-- BEGIN Selection --

Conceptually, it is problematic since one of the reasons for separating triples into distinct (named) graphs is to avoid propagating the knowledge of one graph to the entire triple base. Sometimes, contradicting graphs need to coexist in a store. Sometimes named graphs are not endorsed by the system as a whole, they are merely quoted.
In Carroll et al. [CARROLL-05], a named graph is defined as a pair comprising an IRI and an RDF graph. The notion of RDF interpretation is extended to named graphs by saying that the graph IRI in the pair must denote the pair itself. This non-ambiguously answers the question of what the graph IRI denotes. This can then be used to define proper dataset semantics, as shown in Section 3.3. Note that it is deliberate that the graph IRI is forced to denote the pair rather than the RDF graph. This is done in order to differentiate two occurrences of the same RDF graph that could have been published at different times, or authored by different people. A simple reference to the RDF graph would simply identify a mathematical set, which is the same wherever it occurs.
RDF 1.1 borrows the notion of RDF dataset from the SPARQL specification [RDF-SPARQL-QUERY], with the notable different that RDF 1.1 allows graph names to be blank nodes. So, in order to understand the semantics of dataset, it is worthwhile looking at how SPARQL uses datasets. SPARQL defines what answers to queries posed against a dataset are, but it never defines the notions that are key to a model theoretic formal semantics: it neither presents interpretations nor entailment. Still, it is worth noticing that a ASK query that only contains a basic graph pattern without variables yields the same result as asking whether the RDF graph in the query is entailed by the default graph. Based on this observation, one may extrapolate that a ASK query containing no variables and only GRAPH
graph patterns would yield the same result as dataset entailment.
This can be used as a guide for formalizing the semantics of datasets, as can be seen in Section 3.7.

-- END Selection --

# What the task asks
Transcribe the passage on RDF named graphs from "In Carroll et" to "wherever it occurs.". Draw only on the passage on RDF named graphs.

-- BEGIN Entries --

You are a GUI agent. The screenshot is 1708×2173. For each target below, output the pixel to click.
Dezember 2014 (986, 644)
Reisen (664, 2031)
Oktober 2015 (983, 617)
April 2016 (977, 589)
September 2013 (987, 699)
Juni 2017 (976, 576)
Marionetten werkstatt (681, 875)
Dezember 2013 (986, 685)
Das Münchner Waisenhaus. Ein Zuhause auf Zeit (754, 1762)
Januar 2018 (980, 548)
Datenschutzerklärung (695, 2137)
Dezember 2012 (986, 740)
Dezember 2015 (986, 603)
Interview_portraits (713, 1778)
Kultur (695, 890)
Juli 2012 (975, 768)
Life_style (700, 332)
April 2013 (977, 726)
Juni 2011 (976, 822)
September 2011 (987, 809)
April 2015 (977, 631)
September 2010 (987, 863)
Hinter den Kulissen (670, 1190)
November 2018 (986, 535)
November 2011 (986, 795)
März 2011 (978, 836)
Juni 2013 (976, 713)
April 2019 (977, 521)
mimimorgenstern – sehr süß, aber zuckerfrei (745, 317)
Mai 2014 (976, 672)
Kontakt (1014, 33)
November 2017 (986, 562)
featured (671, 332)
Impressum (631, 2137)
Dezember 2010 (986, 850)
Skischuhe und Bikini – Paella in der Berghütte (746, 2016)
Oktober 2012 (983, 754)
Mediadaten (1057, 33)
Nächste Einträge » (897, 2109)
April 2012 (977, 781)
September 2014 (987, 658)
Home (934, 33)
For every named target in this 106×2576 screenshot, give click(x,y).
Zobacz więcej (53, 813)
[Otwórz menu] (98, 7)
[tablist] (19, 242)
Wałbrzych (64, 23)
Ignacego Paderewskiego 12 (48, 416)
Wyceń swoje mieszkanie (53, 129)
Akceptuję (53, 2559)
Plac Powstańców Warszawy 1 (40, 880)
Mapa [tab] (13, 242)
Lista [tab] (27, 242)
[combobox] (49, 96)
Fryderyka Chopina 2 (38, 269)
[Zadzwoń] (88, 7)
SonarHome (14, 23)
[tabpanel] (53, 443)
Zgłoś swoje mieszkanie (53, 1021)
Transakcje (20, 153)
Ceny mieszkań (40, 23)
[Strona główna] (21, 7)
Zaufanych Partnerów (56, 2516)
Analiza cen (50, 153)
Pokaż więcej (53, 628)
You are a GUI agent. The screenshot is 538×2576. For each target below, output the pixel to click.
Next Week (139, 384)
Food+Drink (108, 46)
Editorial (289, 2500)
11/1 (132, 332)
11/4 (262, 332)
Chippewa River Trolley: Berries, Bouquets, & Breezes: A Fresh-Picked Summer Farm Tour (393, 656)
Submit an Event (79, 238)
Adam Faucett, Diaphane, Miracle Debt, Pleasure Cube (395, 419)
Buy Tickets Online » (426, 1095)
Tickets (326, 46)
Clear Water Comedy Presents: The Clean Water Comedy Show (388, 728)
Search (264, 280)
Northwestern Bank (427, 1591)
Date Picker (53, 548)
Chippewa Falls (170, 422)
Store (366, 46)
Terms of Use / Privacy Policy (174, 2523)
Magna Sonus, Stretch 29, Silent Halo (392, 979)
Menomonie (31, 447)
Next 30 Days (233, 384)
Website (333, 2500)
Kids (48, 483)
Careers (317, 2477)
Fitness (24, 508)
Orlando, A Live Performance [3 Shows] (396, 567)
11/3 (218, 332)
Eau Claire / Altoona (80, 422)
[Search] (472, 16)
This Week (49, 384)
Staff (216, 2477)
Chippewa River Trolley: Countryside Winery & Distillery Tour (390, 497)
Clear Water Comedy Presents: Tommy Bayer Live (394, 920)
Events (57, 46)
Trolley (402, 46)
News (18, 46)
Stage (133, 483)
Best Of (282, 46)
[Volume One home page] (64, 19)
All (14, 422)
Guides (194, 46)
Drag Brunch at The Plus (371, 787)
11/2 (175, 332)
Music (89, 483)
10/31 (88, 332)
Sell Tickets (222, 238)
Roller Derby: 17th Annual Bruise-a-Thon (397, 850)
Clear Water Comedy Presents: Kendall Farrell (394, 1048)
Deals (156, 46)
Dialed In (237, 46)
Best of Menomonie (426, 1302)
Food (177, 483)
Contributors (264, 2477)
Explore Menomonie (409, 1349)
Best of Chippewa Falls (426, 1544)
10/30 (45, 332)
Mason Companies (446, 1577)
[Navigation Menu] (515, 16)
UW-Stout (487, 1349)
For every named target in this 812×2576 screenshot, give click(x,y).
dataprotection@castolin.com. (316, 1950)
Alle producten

-- END Entries --

# Final result
In Carroll et al. [CARROLL-05], a named graph is defined as a pair comprising an IRI and an RDF graph. The notion of RDF interpretation is extended to named graphs by saying that the graph IRI in the pair must denote the pair itself. This non-ambiguously answers the question of what the graph IRI denotes. This can then be used to define proper dataset semantics, as shown in Section 3.3. Note that it is deliberate that the graph IRI is forced to denote the pair rather than the RDF graph. This is done in order to differentiate two occurrences of the same RDF graph that could have been published at different times, or authored by different people. A simple reference to the RDF graph would simply identify a mathematical set, which is the same wherever it occurs.